- **ASSIGNED TASK**: Take every line from the entries below that includes the word "agent" and copy it.

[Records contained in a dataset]
====

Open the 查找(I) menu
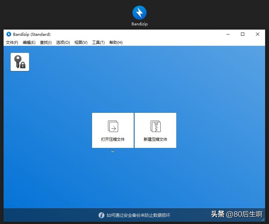This screenshot has height=224, width=269. tap(46, 42)
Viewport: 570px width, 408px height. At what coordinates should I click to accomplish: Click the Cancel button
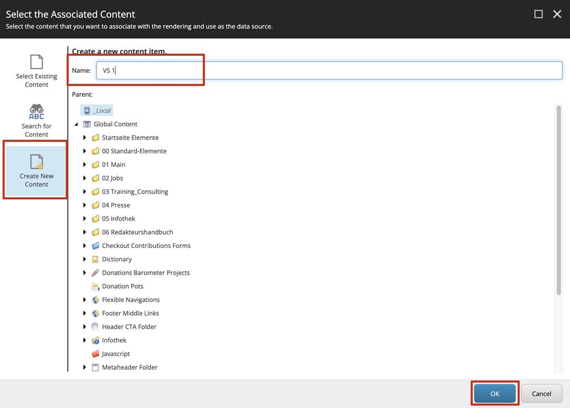(541, 394)
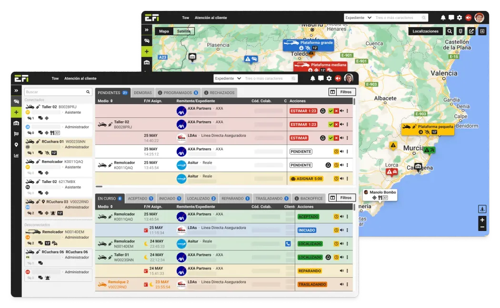The width and height of the screenshot is (500, 308).
Task: Open the settings gear in top navigation
Action: point(329,78)
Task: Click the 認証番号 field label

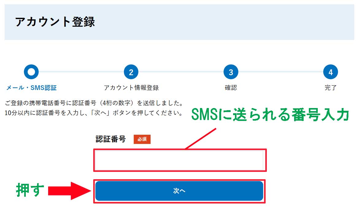Action: [x=111, y=139]
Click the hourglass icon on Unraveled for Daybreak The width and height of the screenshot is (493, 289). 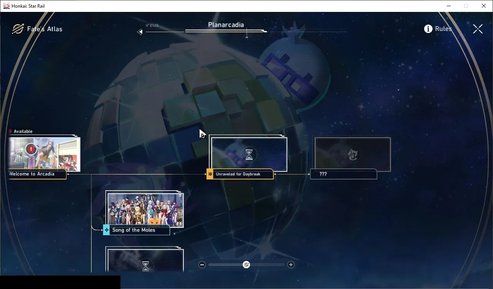(x=249, y=154)
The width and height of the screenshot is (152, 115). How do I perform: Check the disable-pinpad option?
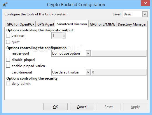pos(8,60)
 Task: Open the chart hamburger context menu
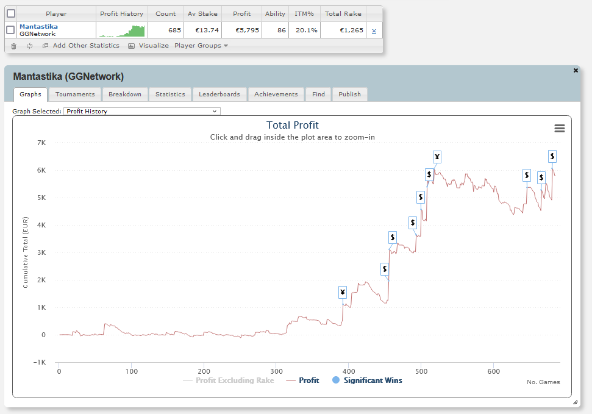(x=559, y=129)
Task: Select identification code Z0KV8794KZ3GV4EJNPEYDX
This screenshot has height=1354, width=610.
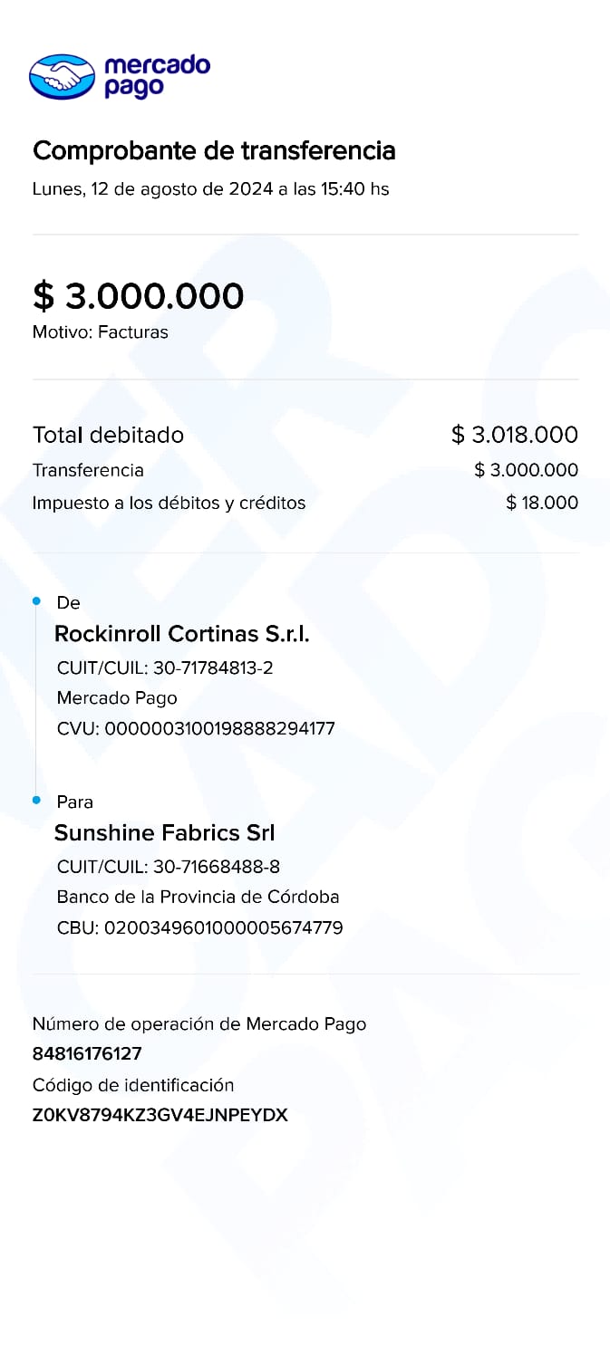Action: click(160, 1115)
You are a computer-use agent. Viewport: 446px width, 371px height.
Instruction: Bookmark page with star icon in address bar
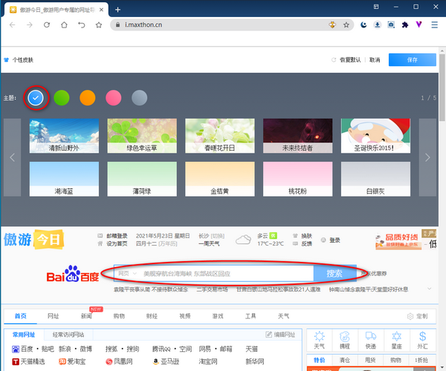tap(346, 24)
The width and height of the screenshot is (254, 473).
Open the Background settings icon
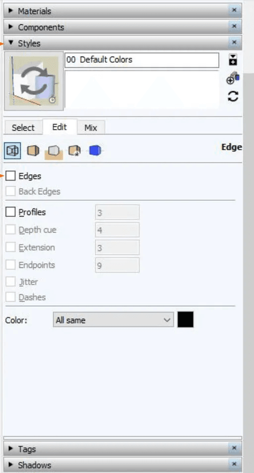54,151
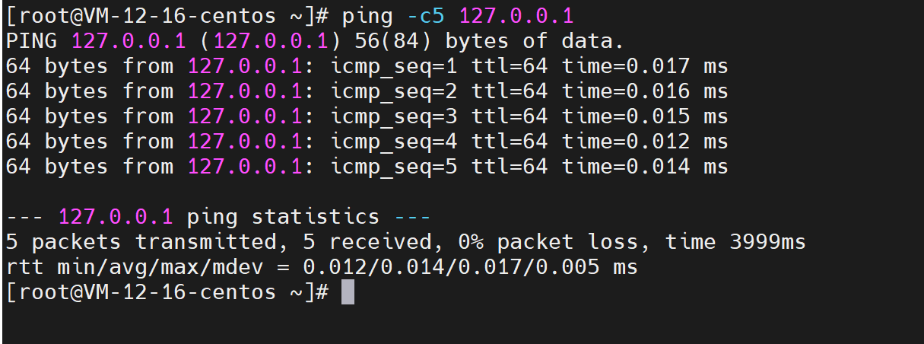Screen dimensions: 924x344
Task: Click the "ping statistics" heading text
Action: click(x=283, y=217)
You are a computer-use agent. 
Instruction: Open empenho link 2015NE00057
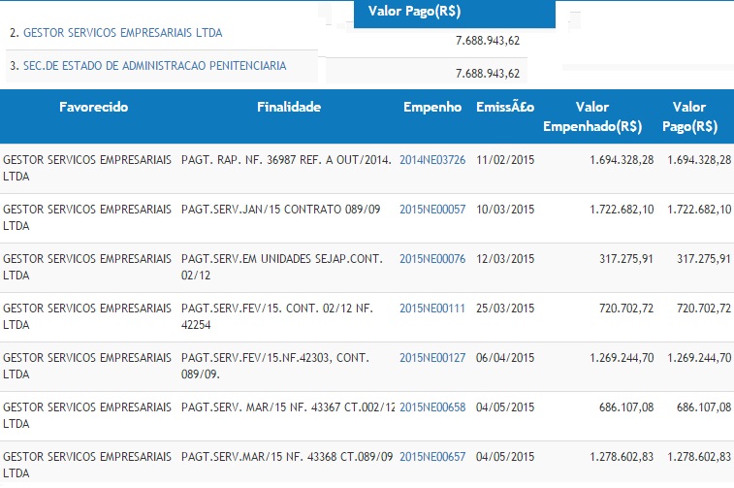tap(432, 209)
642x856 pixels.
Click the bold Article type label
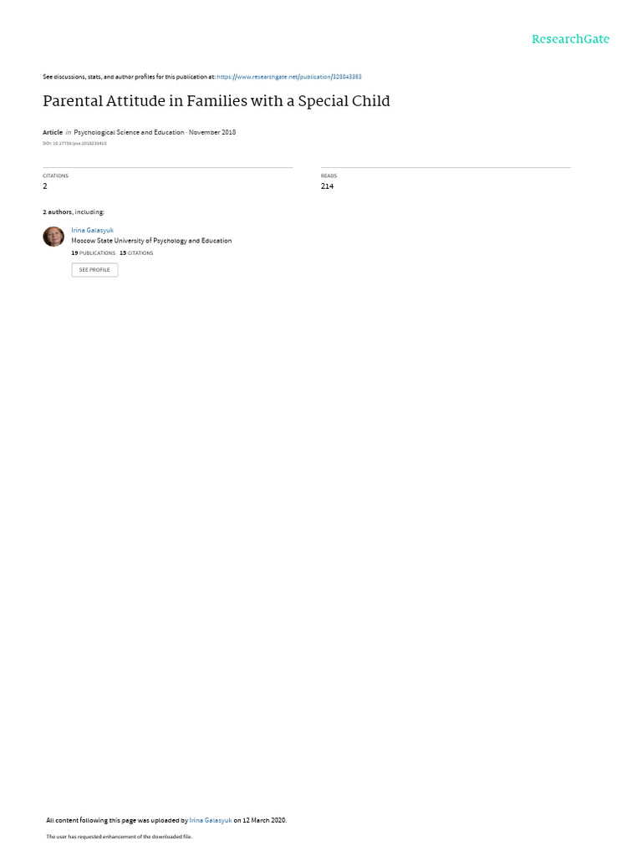(x=53, y=132)

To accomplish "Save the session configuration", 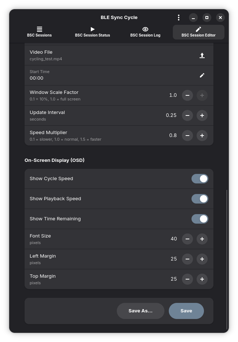I will click(186, 311).
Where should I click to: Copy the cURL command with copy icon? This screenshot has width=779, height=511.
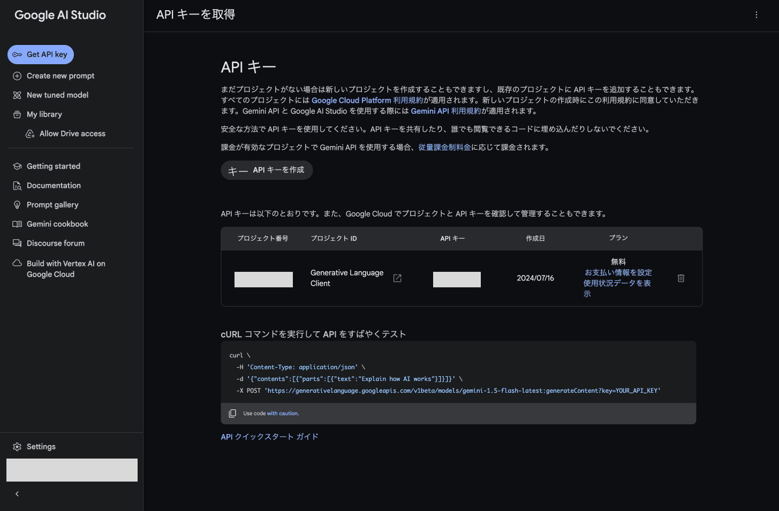pyautogui.click(x=232, y=414)
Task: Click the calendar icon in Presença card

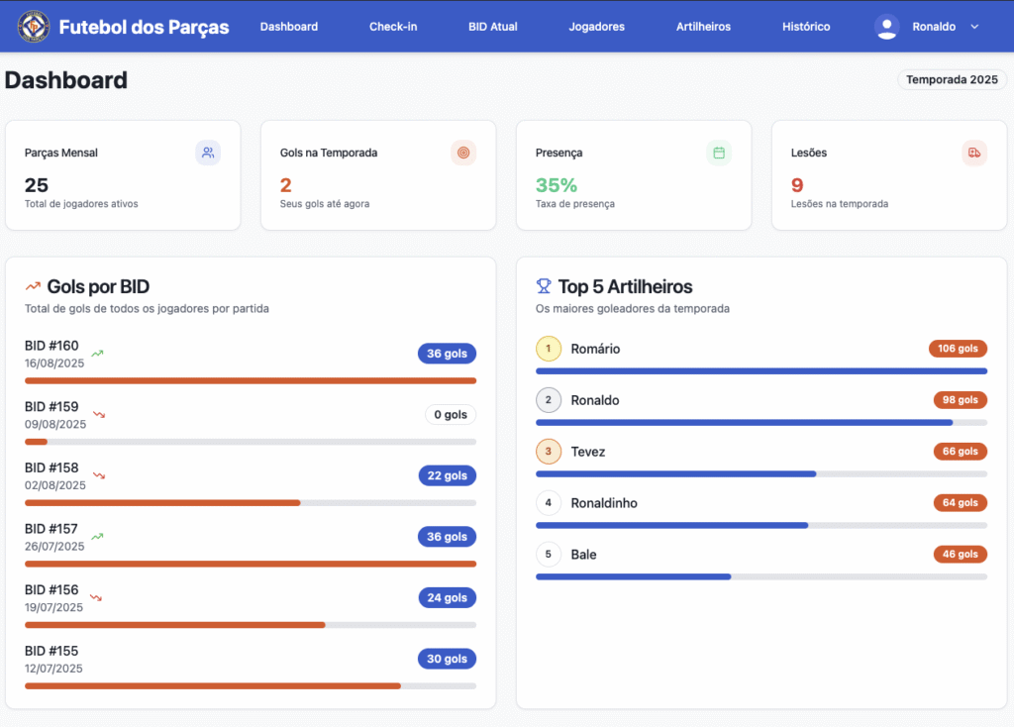Action: coord(719,153)
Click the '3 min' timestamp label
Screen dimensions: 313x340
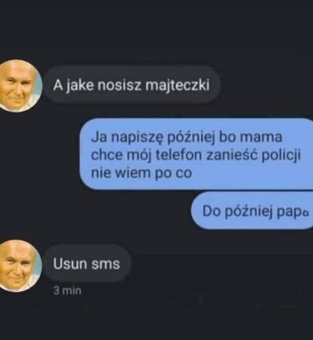point(67,291)
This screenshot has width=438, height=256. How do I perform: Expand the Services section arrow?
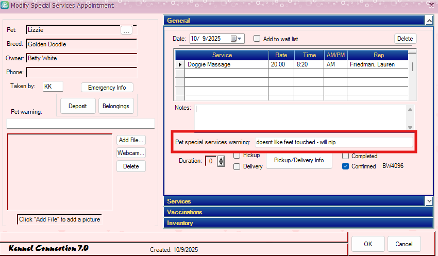[429, 201]
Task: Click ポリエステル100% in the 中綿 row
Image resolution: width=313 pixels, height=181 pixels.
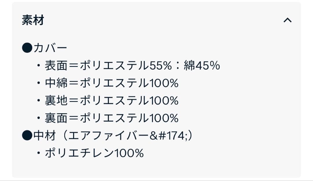Action: pos(129,83)
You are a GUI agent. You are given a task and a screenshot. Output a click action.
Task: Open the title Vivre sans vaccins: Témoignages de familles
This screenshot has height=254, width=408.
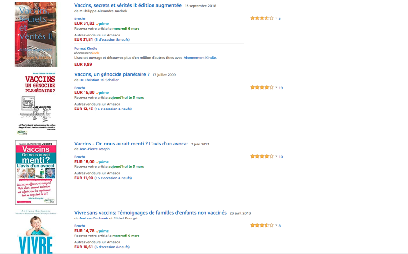[x=151, y=213]
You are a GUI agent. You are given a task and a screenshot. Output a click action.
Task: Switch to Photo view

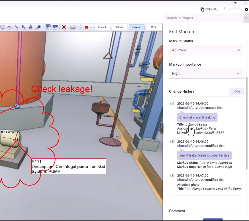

====

- **TASK RESULT**:
You are a computer-use agent. Viewport: 446px width, 371px height.
You are a computer-use agent. 
You are a GUI agent. You are given a task and a screenshot. Output a click action.
You are a GUI agent. You are given a task and a screenshot. Output a click action.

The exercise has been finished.